■ **BACAAN YANG DIBERIKAN**:
------------------------------------

Swa-gula Nusantara

Swa-gula Nusantara

-Ilustrasi: Reza Alfian Maulana-Harian Disway-

DAYA ingat Presiden Joko Widodo sungguh menakjubkan. Ia bisa dengan tepat menyebut angka impor gula di luar kepala. Baik impor untuk konsumsi maupun untuk industri di dalam negeri. Juga, angka-angka produktivitas industri gula beserta turunannya.

Ia menyebutkan itu dalam pidato tanpa teks saat meresmikan program Biothanol Tebu untuk Ketahanan Energi di Mojokerto, 4 November 2022. ”Kita ini masih mengimpor gula untuk konsumsi 1,88 juta ton gula. Ini hanya untuk konsumsi,” katanya.

Tak hanya itu. Ia juga menyebut angka gula impor untuk industri yang mencapai 3.569 juta ton. Bagi Jokowi, tingginya impor gula itu sesuatu yang salah dan harus diluruskan. Sebab, dalam sejarahnya, bangsa ini pernah menjadi pengekspor gula.

Orang yang bisa mengingat angka dengan pasti biasanya karena ia punya perhatian khusus. Sesuatu yang menjadi concern-nya. Apalagi, oleh seorang presiden yang harus mengingat banyak hal. Gula menjadi salah satu yang sedang dipikirkan terus-menerus.

Saya jadi teringat ketika Presiden Soeharto bicara tentang pertanian. Dalam berbagai kesempatan dialog dengan warga, ia sangat hafal dengan angka-angka detailnya. Hafal di luar kepala. Pada saat itu, Pak Harto –demikian ia biasa dipanggil– memang serius dalam menggarap swasembada pangan. Sayangnya, ia memerintah secara otoriter.

------------------------------------

■ **DATA LATIHAN**:
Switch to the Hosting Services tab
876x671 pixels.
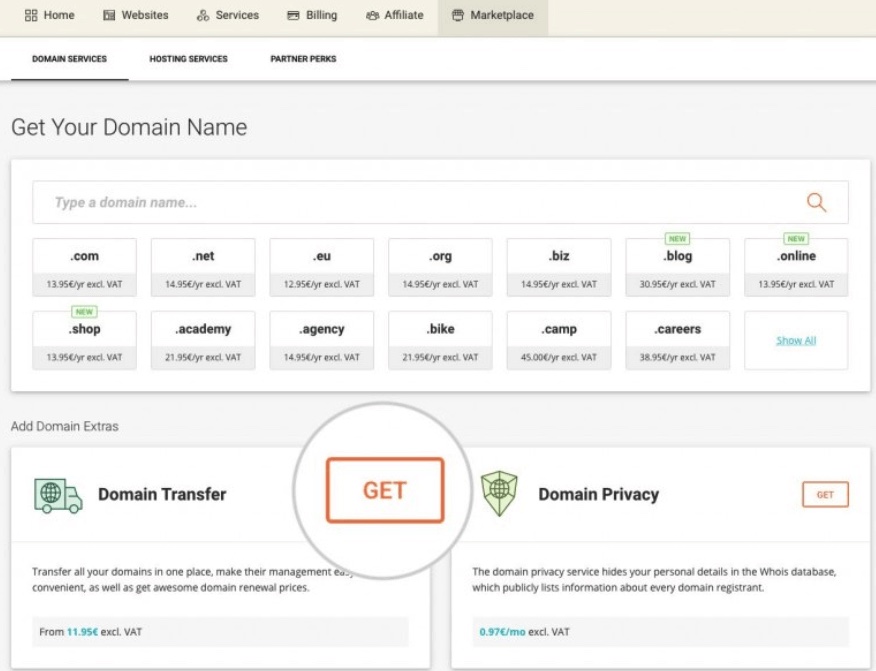click(x=188, y=58)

------------------------------------

■ **DAFTAR KEGIATAN**:
**1)** Jawab pertanyaan berikut berdasarkan tulisan tentang swasembada gula:
(a) Di kota mana dan pada tanggal berapa Jokowi berpidato tanpa teks?
(b) Berapa juta ton gula untuk konsumsi yang masih diimpor menurut Jokowi?
(c) Bagaimana cara Pak Harto memerintah?
**2)** Teruskan tulisan tentang swasembada gula ini mulai dari kalimat terakhirnya.
Materi tersebut tidak perlu dipakai.

■ **JAWABAN TUGAS**:
**1)**
(a) Di Mojokerto, pada 4 November 2022.
(b) 1,88 juta ton.
(c) Secara otoriter.

**2)**
Jokowi rupanya sangat serius soal pemenuhan kebutuhan gula ini. Tak hanya terlihat dari ingatannya tentang angka terkait gula nasional, tapi juga kunjungannya di pabrik gula milik PTPN. Itu adalah kehadirannya setelah agenda kunjungan bulan lalu batal. Ia juga menyempatkan berdialog dengan petani tebu.

Dari sisi kebijakan, Jokowi telah menerbitkan Peraturan Presiden (Perpres) tentang Percepatan Swasembada Gula. Melalui prepres itu, presiden menugasi PTPN III Holding untuk menjadi pelaksana program percepatan Swasembada Gula yang harus dipenuhi tahun 2025. Juga, menyiapkan lahan 700 ribu hektare untuk tanaman tebu.

Jauh sebelum mendapat penugasan pemerintah, PTPN sebetulnya telah berbenah. Di bawah Direktur Utama PTPN Holding Mohammad Abdul Ghani. Pria kelahiran Pekalongan yang sejak kecil tinggal di dekat pabrik gula dan punya passion di bidang perkebunan itu kemudian menerjemahkan spirit restrukturisasi BUMN perkebunan yang dimulai tahun 2014 menjadi lebih nyata. 

Sejak menjadi orang pertama di PTPN holding tahun 2020, ia melakukan berbagai aksi korporasi. Mulai menata ulang kewenangan holding dengan anak perusahaan sampai dengan restrukturisasi perusahaan. Pertama, ia perjelas kontrol terhadap anak perusahaan dengan menjadikan holding operasional. Bukan hanya holding investasi.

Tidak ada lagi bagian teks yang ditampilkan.